### WHAT TO PRODUCE
Below are entries; copy exactly, and only, the lines from the one containing "Click the Third party tags label text" through their final line, leaving out pictures.

=== Section Start ===

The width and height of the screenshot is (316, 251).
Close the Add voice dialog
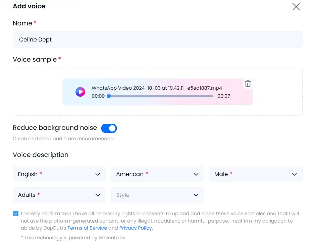(296, 7)
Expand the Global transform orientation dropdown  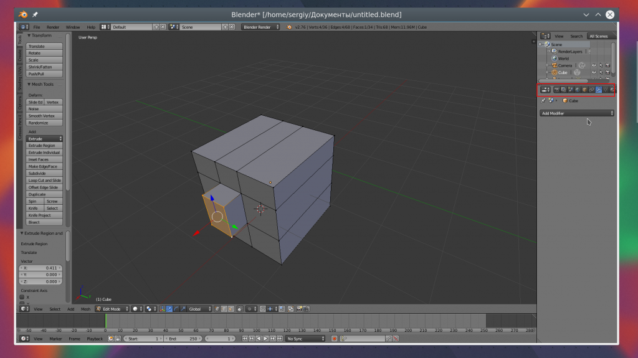tap(199, 309)
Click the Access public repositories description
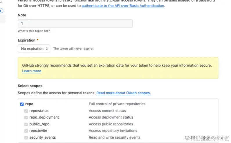Screen dimensions: 231x143 click(111, 124)
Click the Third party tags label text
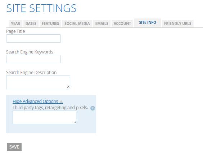The height and width of the screenshot is (155, 203). pos(50,108)
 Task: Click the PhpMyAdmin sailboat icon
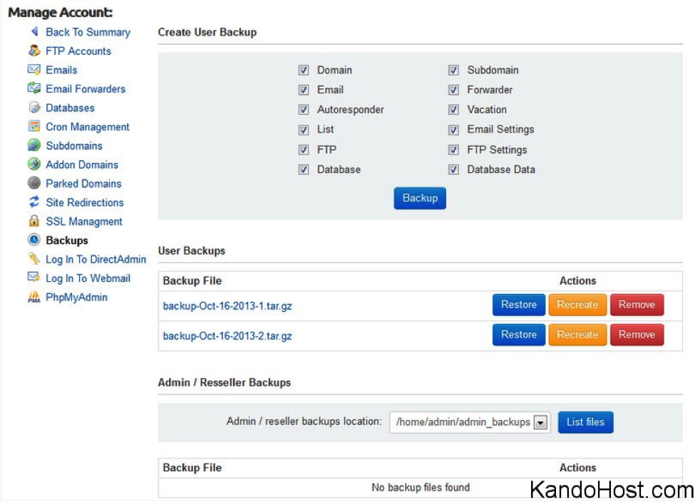tap(34, 297)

=== Section End ===

### SOLUTION
Click the Third party tags label text
The height and width of the screenshot is (155, 203). pos(50,108)
 Task: Click the PhpMyAdmin sailboat icon
tap(34, 297)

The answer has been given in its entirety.